WORK TO COMPLETE:
Copy every line of the records that contains the string "button", treating uppercase and lowercase letters as distinct.

DATA FOR PROCESSING:
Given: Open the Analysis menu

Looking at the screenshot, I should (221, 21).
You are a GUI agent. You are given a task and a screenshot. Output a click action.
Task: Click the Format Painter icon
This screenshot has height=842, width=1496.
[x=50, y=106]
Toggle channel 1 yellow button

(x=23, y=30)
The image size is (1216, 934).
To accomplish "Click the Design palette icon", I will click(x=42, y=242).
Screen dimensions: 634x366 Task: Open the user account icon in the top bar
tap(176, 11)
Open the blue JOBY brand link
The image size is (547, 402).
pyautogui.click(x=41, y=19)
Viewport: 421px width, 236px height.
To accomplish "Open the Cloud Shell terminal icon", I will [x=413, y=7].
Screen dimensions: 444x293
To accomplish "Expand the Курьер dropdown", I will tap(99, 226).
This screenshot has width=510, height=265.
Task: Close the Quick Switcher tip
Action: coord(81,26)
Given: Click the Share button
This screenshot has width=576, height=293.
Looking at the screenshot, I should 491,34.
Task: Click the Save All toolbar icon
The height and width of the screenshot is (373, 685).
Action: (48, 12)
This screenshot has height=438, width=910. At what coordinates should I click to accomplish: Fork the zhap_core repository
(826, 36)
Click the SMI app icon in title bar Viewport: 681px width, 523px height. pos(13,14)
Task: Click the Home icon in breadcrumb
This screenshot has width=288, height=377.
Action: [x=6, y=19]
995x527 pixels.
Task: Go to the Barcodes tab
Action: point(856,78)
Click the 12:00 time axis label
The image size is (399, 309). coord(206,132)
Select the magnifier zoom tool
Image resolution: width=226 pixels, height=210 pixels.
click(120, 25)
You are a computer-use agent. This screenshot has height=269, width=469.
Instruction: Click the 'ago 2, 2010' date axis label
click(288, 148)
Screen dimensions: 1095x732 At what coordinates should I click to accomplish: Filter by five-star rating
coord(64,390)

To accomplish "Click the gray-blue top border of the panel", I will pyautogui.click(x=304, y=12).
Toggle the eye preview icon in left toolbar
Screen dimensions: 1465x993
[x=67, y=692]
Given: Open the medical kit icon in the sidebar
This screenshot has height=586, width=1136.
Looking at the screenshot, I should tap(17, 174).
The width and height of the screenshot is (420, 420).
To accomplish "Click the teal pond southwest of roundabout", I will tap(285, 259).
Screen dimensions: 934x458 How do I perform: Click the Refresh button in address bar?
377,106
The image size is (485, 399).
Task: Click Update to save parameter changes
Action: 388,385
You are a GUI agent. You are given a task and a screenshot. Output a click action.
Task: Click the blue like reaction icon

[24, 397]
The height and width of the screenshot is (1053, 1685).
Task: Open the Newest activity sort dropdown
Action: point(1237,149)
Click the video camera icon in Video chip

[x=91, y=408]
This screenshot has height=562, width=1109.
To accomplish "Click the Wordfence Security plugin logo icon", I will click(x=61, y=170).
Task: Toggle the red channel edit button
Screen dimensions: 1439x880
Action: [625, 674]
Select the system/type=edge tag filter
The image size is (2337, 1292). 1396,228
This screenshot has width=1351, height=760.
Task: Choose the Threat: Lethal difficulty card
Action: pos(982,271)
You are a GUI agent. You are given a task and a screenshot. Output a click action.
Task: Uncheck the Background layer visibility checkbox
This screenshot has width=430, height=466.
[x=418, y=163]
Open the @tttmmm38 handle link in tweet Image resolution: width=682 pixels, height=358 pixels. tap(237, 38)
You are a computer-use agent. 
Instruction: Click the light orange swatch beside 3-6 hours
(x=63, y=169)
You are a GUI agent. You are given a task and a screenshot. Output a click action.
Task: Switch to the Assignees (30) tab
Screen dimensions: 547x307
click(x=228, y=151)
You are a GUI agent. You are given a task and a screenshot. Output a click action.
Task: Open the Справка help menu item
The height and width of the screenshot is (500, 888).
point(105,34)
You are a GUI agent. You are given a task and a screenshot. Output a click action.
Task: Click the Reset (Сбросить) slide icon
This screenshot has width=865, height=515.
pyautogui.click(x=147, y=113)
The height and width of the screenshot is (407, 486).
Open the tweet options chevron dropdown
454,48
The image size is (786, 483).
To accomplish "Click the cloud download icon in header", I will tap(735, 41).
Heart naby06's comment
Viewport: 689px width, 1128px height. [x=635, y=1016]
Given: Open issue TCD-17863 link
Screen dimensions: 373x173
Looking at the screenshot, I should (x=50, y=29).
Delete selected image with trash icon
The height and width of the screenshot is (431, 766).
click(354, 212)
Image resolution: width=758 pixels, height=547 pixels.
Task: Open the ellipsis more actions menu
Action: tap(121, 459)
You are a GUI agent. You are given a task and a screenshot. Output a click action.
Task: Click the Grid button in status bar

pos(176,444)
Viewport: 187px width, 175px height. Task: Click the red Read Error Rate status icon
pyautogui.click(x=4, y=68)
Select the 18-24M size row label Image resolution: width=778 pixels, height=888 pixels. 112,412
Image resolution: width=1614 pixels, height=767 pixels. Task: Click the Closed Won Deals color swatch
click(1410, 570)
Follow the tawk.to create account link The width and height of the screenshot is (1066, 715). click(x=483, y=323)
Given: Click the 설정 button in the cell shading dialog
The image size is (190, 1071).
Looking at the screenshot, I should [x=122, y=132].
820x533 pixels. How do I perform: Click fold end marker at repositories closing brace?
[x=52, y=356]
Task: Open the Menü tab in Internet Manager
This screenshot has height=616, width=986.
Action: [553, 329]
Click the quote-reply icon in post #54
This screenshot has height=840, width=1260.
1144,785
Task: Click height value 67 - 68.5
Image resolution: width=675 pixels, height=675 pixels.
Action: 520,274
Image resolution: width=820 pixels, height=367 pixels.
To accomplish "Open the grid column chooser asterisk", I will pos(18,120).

EXERCISE RESULT:
Toggle channel 1 yellow button
Given: Click the Share button
Screen dimensions: 934x458 How do I perform: Click the Refresh button in address bar?
Task: Toggle the red channel edit button
Task: Click the Grid button in status bar
Given: Click the 설정 button in the cell shading dialog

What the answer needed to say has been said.